- _TASK PROMPT_:
Rewrite the records between the line holding "Extended Keyboard panel" and the line holding "point(99,105)", inclusive, as a Markdown table with the columns Row and Entry, numbering each line and skipping blank ones.

- _EXTRACTED MATERIAL_:
--------------------------------
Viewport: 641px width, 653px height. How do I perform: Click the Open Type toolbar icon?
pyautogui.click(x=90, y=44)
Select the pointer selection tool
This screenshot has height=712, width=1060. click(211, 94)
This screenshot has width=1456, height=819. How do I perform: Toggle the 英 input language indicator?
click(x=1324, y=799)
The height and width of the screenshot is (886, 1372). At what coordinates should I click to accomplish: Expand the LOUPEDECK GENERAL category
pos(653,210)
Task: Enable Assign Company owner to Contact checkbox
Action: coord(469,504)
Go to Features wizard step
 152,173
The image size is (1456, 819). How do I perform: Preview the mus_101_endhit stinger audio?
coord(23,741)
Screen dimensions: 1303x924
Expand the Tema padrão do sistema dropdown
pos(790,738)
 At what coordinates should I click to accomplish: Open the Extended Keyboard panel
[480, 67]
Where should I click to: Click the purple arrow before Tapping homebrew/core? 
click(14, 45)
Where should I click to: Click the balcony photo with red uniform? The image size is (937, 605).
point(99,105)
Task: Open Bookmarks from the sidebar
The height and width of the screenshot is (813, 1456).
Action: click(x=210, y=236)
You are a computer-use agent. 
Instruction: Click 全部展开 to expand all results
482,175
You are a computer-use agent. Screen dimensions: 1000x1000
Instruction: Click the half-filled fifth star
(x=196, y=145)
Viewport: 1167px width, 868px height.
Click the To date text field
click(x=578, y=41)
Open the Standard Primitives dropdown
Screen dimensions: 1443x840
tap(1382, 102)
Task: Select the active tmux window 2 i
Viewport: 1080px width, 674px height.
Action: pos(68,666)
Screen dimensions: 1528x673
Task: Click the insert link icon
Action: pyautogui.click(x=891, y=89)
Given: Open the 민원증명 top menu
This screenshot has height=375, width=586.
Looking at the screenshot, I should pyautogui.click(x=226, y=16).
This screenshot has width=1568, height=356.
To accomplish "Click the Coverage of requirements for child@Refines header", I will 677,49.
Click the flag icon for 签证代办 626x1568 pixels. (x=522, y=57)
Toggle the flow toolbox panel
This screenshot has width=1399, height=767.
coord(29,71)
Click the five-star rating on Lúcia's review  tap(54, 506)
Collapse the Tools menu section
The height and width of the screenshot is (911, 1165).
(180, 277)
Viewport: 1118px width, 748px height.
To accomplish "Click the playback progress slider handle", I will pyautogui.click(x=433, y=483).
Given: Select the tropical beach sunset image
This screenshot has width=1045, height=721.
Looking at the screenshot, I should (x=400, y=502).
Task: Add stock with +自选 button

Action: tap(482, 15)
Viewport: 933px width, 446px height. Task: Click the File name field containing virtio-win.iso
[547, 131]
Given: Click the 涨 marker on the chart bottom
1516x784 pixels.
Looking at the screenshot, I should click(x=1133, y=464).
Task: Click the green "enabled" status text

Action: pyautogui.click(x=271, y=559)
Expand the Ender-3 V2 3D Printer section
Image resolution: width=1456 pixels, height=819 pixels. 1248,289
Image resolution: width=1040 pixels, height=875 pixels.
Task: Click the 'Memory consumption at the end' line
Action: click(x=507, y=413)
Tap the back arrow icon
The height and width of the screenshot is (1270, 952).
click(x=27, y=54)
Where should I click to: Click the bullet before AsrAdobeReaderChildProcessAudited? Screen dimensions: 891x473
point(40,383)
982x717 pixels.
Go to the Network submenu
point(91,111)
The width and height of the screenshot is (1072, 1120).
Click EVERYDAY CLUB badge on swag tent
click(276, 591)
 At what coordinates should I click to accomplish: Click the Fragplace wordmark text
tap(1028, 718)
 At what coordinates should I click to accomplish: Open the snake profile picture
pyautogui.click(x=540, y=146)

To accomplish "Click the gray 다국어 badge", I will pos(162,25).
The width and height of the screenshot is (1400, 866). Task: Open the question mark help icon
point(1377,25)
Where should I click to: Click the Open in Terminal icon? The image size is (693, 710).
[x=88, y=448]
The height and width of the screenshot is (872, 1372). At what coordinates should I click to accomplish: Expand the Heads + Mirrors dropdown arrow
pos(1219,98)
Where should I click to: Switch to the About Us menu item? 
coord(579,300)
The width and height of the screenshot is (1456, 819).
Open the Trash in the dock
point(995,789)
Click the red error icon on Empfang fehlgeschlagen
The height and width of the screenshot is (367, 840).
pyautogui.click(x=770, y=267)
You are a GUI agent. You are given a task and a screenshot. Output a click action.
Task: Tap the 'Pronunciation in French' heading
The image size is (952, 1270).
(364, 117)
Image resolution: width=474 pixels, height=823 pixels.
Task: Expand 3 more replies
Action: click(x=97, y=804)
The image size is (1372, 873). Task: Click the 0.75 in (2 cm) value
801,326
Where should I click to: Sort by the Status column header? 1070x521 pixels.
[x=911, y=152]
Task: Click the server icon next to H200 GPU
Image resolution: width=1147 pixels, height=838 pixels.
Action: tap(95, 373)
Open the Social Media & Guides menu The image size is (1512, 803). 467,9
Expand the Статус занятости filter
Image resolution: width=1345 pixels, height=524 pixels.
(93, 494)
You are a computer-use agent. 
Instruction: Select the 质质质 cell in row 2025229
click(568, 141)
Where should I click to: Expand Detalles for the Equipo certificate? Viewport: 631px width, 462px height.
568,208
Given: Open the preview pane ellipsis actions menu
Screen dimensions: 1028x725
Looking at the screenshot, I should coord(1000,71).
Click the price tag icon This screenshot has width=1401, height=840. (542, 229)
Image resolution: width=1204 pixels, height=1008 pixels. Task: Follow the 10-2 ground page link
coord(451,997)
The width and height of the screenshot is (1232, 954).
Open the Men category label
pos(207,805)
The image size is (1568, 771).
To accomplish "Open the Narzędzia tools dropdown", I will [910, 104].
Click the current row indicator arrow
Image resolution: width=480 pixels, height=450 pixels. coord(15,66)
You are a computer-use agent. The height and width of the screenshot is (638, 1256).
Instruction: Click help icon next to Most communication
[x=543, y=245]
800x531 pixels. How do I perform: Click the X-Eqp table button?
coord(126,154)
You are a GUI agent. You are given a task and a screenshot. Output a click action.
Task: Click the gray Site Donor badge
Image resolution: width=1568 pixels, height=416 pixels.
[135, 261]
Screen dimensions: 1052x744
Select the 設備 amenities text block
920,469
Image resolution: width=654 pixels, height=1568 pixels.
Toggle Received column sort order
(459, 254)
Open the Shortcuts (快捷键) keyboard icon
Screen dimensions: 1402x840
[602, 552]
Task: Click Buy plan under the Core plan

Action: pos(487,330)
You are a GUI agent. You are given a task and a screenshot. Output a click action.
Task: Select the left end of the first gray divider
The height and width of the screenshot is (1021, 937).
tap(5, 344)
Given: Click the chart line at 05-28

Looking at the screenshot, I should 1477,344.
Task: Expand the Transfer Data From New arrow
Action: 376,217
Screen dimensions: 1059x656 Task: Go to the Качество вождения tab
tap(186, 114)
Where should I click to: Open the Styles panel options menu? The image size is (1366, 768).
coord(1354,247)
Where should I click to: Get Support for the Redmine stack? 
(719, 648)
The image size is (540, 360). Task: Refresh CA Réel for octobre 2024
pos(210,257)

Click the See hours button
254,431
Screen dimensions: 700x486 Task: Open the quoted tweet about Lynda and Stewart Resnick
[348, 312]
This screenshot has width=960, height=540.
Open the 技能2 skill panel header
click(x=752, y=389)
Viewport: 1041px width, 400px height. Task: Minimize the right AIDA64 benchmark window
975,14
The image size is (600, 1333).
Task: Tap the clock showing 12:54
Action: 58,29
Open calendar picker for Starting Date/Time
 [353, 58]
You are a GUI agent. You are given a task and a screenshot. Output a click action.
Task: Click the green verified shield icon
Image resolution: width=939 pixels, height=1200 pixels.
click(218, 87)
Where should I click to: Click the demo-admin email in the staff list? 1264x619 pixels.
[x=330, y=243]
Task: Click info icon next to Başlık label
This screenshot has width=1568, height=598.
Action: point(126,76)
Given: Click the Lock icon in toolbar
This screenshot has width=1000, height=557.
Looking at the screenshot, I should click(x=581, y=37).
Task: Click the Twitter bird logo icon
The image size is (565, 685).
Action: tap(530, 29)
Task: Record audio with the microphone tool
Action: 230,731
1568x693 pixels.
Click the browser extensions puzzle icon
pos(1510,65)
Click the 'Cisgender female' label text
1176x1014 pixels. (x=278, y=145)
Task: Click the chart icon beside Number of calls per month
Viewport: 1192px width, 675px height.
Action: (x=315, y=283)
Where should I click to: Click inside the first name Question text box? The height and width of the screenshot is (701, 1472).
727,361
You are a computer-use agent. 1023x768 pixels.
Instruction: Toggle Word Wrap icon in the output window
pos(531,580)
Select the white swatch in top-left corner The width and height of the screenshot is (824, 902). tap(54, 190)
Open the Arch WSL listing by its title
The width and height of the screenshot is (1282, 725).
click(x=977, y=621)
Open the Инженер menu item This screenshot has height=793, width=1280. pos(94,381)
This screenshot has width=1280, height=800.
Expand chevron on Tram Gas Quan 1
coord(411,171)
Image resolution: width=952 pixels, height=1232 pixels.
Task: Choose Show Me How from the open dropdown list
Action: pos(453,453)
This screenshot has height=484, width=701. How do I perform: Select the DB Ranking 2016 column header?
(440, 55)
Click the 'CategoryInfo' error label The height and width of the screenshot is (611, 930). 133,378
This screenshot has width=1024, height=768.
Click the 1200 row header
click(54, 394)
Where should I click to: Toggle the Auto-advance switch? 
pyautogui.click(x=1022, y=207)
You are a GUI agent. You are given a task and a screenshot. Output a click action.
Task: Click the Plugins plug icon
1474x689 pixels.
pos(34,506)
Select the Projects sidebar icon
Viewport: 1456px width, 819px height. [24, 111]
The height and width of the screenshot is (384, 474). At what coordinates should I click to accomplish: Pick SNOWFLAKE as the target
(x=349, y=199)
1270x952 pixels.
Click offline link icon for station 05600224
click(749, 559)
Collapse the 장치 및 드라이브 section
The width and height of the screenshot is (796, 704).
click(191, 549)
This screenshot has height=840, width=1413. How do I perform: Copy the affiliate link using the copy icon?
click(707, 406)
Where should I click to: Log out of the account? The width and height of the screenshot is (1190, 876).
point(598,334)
--------------------------------
- _ANSWER TO THIS PROBLEM_:
| Row | Entry |
|---|---|
| 1 |  At what coordinates should I click to accomplish: Open the Extended Keyboard panel |
| 2 | [480, 67] |
| 3 | Where should I click to: Click the purple arrow before Tapping homebrew/core?  |
| 4 | click(14, 45) |
| 5 | Where should I click to: Click the balcony photo with red uniform? The image size is (937, 605). |
| 6 | point(99,105) |